# Video Cameras for Recording Passengers and Traffic.



## MasterDriver (Feb 13, 2018)

Hello there.

I’ve been wanting to obtain a cost-effective solution that would reliably record video & audio of traffic in front of my car as well as all five people inside my sedan. The images & audio it generates should be of high quality. The files it generates should be reasonably easy to manage, transfer to my computer and other devices, etc. And, naturally, it should be able to quickly start or stop recording on demand.

Are there cameras that can record and save an entire day’s worth of content? That could be roughly twelve hours at a time.

If necessary, I would be willing to purchase two separate devices—one for the passengers inside, the other for the traffic outside. It would be nice if there was one device that could record both simultaneously, though I’m not sure such a device exists.

What would you advise? Please recommend only products you have actually used yourself and had positive experiences with.

Thanks.


----------



## HazardousDescent (Jul 25, 2016)

FYI In general, cameras will use the entire microSD card memory, just format it correctly (don't use the Microsoft format for >32GB) if the camera doesn't. Usually FAT32 and currently max card to buy is around 256GB.
Impatiently waiting for the BlackVue DR750S-2CH-IR.


----------



## Pax Collector (Feb 18, 2018)

MasterDriver said:


> Hello there.
> 
> I've been wanting to obtain a cost-effective solution that would reliably record video & audio of traffic in front of my car as well as all five people inside my sedan. The images & audio it generates should be of high quality. The files it generates should be reasonably easy to manage, transfer to my computer and other devices, etc. And, naturally, it should be able to quickly start or stop recording on demand.
> 
> ...


Cobra 895D dual HD dashcam. 1080p quality for the front cam and 780p for rear. Relatively affordable. One downside is no night vision. Can snag one at Best Buy for around $170.


----------



## Joshua J (Aug 1, 2017)

Vantrue n2pro is mine


----------



## estore009 (Oct 14, 2017)

Cheapest BSS B1W $55 on amazon.


----------



## YukonDew (Oct 18, 2017)

Happy with my Vantrue N2 Pro.


----------



## MasterDriver (Feb 13, 2018)

I wound up trying out this dashcam.
https://www.amazon.com/gp/product/B0742J69SQ/?tag=ubne0c-20

I like it well enough, but the recording stops after about twenty minutes (after which the user has to press a button to record the next file). And I don't believe it accepts storage over 64GB. So it's a bit limited and inconvenient for drivers who really need complete coverage of their driving experience.

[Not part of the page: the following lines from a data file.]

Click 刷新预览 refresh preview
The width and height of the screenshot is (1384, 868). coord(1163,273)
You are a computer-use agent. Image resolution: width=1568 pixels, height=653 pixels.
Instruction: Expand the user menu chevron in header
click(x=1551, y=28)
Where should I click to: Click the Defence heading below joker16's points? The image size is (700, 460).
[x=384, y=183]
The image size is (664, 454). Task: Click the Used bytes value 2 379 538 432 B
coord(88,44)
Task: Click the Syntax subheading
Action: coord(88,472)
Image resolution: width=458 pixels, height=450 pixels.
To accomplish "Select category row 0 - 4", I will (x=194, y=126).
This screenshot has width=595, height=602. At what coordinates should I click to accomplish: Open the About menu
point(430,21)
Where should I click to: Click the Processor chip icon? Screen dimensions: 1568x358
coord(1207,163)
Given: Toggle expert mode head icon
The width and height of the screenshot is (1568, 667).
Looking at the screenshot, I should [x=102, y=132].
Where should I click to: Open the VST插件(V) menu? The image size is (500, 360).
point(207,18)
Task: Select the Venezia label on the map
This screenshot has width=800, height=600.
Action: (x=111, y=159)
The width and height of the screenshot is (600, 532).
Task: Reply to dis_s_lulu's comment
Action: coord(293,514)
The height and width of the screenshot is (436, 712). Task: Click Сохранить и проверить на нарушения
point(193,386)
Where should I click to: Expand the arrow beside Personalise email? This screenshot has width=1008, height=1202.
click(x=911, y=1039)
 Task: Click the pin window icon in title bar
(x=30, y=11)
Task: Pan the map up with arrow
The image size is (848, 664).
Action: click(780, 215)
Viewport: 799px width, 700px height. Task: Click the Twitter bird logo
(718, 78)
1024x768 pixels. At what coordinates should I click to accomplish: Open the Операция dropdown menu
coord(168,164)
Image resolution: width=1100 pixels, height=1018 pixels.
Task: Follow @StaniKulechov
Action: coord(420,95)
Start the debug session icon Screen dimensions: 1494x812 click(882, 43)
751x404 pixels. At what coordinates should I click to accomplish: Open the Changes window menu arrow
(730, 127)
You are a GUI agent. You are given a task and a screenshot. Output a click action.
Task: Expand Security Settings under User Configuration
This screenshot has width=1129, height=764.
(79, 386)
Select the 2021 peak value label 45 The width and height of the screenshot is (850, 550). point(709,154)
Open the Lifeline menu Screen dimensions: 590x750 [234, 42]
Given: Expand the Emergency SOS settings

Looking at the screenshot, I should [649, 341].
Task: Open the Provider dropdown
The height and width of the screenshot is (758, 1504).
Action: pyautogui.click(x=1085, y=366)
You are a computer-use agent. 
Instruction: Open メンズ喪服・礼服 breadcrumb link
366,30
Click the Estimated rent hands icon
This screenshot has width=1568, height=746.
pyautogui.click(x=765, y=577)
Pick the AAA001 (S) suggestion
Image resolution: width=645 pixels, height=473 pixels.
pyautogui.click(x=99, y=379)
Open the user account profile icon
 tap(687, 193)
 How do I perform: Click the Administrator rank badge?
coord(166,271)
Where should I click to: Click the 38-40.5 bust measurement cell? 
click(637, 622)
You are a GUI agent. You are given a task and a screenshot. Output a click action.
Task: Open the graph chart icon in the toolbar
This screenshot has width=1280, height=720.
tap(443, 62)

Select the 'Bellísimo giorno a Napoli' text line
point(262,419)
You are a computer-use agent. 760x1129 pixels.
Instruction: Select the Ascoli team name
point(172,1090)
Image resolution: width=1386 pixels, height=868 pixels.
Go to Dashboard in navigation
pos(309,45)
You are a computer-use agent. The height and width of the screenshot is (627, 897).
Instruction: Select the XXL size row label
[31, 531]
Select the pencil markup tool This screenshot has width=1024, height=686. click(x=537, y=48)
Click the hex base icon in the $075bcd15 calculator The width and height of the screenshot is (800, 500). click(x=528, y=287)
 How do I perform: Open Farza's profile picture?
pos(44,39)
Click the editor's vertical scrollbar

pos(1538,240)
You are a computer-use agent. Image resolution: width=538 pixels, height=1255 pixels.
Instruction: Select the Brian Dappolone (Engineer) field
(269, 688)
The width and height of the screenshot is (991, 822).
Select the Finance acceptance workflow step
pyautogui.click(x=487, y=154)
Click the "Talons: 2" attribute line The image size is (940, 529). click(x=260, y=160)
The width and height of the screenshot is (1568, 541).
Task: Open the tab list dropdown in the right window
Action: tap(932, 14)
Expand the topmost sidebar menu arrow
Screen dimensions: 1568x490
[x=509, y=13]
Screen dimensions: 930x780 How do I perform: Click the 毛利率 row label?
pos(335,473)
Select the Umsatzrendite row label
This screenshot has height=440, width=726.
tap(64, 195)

How do each of you use your own dashcams? Do they just record continuously until the card is full? Or do you need to manually start recording during each trip?

Do you find you need to have multiple storage cards on hand to replenish the camera during the day?...

Thanks for all the helpful replies.


----------



## DocT (Jul 16, 2015)

From the link you provided, your dashcam does have loop recording. You need to set it up to record in a loop so you don't have to manually hit record.
"Seamless Loop Recording overwrites the oldest footage with the newest upon filling a card to capacity."



MasterDriver said:


> How do each of you use your own dashcams?


My dashcam is on, regardless if driving RS or personal. It records on loop, and starts up whenever my ignition/standby is on.



MasterDriver said:


> Do you find you need to have multiple storage cards on hand to replenish the camera during the day?


I have only 1 card. I use a BlackVue dashcam, and can transfer video files from dashcam directly to my phone via WiFi.


----------



## RiderOnTheStorm (Mar 17, 2017)

> Video Cameras for Recording Passengers and Traffic.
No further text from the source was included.